* DOCUMENT EXCERPT *
--- START ---
When asked about the incident, a DBS spokesman said: “We have been working closely with the Government and industry partners on measures to address the risks relating to malware scams.

“There is a need to take a considered approach for this. As we work to provide a robust level of protection for our customers, we also want to keep the customer journey as frictionless as possible.”

Mr Kong’s case adds to a slew of scams linked to third-party apps that introduce malware. In August, at least 27 victims lost a total of around $325,000 after sellers advertising mooncake sales on social media directed them to install Android Package Kit (APK) files that contained viruses.

Scammers employed a similar modus operandi to siphon more than $20,000 from a 54-year-old woman who was looking online for food options for her elderly parents.

The rise in malware scams has prompted organisations like those in the banking and telco industries to raise cyber-security measures over third-party apps.

The police urged the public to enable two-factor authentication for bank apps and set transfer limits on Internet banking transactions. It advised people to only install apps from official app stores and to disable “Install Unknown App” or “Unknown Sources” in their phone settings.

Users who suspect their phone is infected with malware should turn their device to flight mode and run an antivirus scan. They should also check their bank, Singpass and Central Provident Fund accounts for any unauthorised transactions by other devices and report them to the police, if any, the police said.
--- END ---
* RECORD EXTRACTS *
--- START ---
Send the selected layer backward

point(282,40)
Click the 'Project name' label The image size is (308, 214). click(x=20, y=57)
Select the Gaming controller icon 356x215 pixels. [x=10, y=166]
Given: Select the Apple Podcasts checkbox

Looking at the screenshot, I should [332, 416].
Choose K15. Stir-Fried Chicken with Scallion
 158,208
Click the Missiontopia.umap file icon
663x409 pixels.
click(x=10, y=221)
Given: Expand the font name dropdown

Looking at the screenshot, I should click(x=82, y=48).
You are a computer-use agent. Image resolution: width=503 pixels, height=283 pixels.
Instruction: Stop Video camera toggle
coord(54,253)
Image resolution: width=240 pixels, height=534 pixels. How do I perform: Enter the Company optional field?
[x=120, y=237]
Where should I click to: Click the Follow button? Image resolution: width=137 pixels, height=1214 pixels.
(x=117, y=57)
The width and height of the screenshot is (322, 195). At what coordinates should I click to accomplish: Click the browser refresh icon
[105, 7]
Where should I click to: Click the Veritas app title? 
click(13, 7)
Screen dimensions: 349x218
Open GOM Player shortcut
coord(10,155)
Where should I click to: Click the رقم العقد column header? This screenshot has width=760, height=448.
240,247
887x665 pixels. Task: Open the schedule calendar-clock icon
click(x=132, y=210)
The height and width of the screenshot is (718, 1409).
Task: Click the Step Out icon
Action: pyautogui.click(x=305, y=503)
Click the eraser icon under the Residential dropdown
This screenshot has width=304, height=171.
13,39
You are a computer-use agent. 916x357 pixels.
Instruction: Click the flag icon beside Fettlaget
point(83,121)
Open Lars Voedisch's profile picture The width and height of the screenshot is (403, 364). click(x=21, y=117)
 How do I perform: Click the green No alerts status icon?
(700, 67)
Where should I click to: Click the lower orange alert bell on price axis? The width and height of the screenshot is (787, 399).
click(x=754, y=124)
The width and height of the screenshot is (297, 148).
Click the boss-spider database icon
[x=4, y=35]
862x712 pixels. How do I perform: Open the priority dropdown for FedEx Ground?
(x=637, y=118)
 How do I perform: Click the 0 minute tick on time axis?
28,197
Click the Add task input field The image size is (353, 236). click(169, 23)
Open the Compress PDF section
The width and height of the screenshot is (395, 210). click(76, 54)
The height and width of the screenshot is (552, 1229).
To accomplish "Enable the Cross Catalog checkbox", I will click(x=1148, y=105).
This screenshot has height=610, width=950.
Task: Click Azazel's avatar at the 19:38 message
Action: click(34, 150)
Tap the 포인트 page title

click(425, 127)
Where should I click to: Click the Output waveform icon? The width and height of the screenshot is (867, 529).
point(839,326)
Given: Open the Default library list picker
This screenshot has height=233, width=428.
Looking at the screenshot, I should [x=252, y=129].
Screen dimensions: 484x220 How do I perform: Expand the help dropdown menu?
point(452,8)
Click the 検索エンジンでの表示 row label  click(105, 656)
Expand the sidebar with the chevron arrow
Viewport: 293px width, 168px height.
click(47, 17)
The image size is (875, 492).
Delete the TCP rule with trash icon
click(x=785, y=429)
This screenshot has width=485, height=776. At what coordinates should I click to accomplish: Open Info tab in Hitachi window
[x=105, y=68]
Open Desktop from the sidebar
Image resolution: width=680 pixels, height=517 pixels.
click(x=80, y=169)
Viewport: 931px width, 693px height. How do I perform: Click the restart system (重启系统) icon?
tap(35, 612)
--- END ---
* PROBLEM SET *
- a) In the excerpt on malware scams, how many victims lost money in the August mooncake sale scams?
- b) Rewrite the paragraph of the malware scams excerpt that begins "The police urged the public" as a short bulleted list of the police's advice.
- c) List every kind of account that the malware scams excerpt tells users with a possibly infected phone to check.

* SOLUTIONS TO THE EXERCISE *
- a) At least 27 victims lost money, about $325,000 in total.

- b)
- Enable two-factor authentication for bank apps.
- Set transfer limits on Internet banking transactions.
- Install apps only from official app stores.
- Disable "Install Unknown App" or "Unknown Sources" in phone settings.

- c)
- Bank accounts
- Singpass accounts
- Central Provident Fund accounts